### DESCRIPTION OF THE TASK
Can you duplicate the items from the line containing "The width and height of the screenshot is (1280, 790)." through the line containing "coord(24,10)", both included?

— Start —

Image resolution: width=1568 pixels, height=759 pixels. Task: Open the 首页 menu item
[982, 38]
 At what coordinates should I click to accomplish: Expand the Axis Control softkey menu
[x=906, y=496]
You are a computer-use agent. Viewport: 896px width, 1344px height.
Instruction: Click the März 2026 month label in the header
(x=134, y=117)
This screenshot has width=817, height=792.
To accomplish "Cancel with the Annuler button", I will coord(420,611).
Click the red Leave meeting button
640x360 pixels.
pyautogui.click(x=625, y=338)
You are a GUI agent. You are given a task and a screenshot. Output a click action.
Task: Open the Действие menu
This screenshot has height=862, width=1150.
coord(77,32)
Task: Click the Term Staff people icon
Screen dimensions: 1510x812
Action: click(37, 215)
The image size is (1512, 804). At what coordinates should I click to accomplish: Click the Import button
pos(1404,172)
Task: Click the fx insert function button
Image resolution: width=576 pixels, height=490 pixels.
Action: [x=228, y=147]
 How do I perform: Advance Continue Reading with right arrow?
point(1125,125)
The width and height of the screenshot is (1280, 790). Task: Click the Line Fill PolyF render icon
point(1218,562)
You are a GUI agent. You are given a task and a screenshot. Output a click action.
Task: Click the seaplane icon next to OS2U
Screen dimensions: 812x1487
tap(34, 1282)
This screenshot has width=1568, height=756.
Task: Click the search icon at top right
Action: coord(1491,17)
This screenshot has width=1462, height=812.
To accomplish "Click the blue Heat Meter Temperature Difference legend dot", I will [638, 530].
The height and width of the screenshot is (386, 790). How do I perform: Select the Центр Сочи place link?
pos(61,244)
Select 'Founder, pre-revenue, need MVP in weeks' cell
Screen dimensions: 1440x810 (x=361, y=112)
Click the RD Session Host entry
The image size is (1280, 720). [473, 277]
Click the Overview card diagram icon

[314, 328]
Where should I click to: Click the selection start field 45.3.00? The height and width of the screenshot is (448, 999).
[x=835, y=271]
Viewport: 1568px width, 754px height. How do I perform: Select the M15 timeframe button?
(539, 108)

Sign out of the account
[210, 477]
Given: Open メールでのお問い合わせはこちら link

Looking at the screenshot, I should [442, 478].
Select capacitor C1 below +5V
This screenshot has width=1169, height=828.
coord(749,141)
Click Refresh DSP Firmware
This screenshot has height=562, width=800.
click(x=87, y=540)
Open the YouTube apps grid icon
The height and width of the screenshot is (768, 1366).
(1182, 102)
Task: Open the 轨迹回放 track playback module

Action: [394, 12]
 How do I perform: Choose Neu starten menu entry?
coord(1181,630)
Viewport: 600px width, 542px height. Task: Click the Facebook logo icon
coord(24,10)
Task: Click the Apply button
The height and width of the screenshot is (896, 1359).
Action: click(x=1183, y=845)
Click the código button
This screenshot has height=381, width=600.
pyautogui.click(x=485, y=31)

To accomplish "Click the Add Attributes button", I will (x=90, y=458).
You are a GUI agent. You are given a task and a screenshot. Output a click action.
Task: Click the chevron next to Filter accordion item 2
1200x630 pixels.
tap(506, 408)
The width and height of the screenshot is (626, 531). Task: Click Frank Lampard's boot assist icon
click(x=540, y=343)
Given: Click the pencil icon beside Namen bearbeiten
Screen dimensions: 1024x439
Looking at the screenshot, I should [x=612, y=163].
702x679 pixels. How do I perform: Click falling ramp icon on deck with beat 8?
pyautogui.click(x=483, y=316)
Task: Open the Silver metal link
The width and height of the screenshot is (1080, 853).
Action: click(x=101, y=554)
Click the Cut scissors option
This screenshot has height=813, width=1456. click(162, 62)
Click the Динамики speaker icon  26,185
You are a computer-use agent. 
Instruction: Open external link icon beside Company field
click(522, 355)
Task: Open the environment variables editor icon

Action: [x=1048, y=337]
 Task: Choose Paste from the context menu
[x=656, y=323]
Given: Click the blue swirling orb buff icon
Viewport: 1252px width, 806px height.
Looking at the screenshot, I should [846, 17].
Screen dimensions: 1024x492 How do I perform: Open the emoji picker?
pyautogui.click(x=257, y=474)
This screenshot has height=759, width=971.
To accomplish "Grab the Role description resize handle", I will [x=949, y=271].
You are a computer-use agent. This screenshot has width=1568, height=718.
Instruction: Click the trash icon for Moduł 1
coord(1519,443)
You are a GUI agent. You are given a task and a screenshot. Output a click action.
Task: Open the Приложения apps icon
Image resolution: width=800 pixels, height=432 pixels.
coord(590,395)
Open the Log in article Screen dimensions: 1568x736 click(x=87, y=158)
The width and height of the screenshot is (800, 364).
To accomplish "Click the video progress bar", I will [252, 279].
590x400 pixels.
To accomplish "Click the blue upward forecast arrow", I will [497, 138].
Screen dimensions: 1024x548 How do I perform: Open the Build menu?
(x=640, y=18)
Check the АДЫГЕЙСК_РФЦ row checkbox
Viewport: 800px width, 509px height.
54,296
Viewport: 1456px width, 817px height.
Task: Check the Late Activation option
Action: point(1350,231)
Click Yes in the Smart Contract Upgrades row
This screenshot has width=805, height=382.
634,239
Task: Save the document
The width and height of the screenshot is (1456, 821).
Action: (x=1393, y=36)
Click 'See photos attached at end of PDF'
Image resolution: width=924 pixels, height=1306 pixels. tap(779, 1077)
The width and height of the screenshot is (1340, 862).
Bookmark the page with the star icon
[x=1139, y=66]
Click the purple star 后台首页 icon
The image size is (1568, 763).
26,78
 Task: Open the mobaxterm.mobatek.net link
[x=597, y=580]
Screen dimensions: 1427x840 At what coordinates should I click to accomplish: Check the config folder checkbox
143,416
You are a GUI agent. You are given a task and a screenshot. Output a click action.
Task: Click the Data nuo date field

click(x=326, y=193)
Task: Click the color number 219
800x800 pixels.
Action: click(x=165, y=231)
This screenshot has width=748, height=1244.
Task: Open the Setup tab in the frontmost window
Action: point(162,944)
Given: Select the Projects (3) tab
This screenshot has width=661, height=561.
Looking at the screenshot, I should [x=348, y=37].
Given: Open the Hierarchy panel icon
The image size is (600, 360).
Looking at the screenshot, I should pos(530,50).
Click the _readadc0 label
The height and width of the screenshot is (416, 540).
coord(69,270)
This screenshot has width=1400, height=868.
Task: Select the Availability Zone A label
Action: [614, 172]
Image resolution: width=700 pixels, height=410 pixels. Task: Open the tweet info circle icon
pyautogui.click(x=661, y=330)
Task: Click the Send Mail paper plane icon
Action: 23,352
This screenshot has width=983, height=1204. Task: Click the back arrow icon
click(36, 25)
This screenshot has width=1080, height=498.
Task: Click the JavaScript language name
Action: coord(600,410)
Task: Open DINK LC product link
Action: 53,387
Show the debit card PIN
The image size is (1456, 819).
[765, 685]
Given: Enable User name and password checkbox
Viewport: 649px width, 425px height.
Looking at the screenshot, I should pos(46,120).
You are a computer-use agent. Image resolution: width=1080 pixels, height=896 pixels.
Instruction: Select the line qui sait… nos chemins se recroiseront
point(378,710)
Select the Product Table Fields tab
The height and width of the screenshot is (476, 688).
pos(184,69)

— End —

### SOLUTION FOR THIS EXERCISE
The width and height of the screenshot is (1280, 790). Task: Click the Line Fill PolyF render icon
point(1218,562)
You are a GUI agent. You are given a task and a screenshot. Output a click action.
Task: Click the seaplane icon next to OS2U
Screen dimensions: 812x1487
tap(34, 1282)
This screenshot has width=1568, height=756.
Task: Click the search icon at top right
Action: coord(1491,17)
This screenshot has width=1462, height=812.
To accomplish "Click the blue Heat Meter Temperature Difference legend dot", I will [638, 530].
The height and width of the screenshot is (386, 790). How do I perform: Select the Центр Сочи place link?
pos(61,244)
Select 'Founder, pre-revenue, need MVP in weeks' cell
Screen dimensions: 1440x810 (x=361, y=112)
Click the RD Session Host entry
The image size is (1280, 720). [473, 277]
Click the Overview card diagram icon

[314, 328]
Where should I click to: Click the selection start field 45.3.00? The height and width of the screenshot is (448, 999).
[x=835, y=271]
Viewport: 1568px width, 754px height. How do I perform: Select the M15 timeframe button?
(539, 108)

Sign out of the account
[210, 477]
Given: Open メールでのお問い合わせはこちら link

Looking at the screenshot, I should [442, 478].
Select capacitor C1 below +5V
This screenshot has width=1169, height=828.
coord(749,141)
Click Refresh DSP Firmware
This screenshot has height=562, width=800.
click(x=87, y=540)
Open the YouTube apps grid icon
The height and width of the screenshot is (768, 1366).
(1182, 102)
Task: Open the 轨迹回放 track playback module

Action: [394, 12]
 How do I perform: Choose Neu starten menu entry?
coord(1181,630)
Viewport: 600px width, 542px height. Task: Click the Facebook logo icon
coord(24,10)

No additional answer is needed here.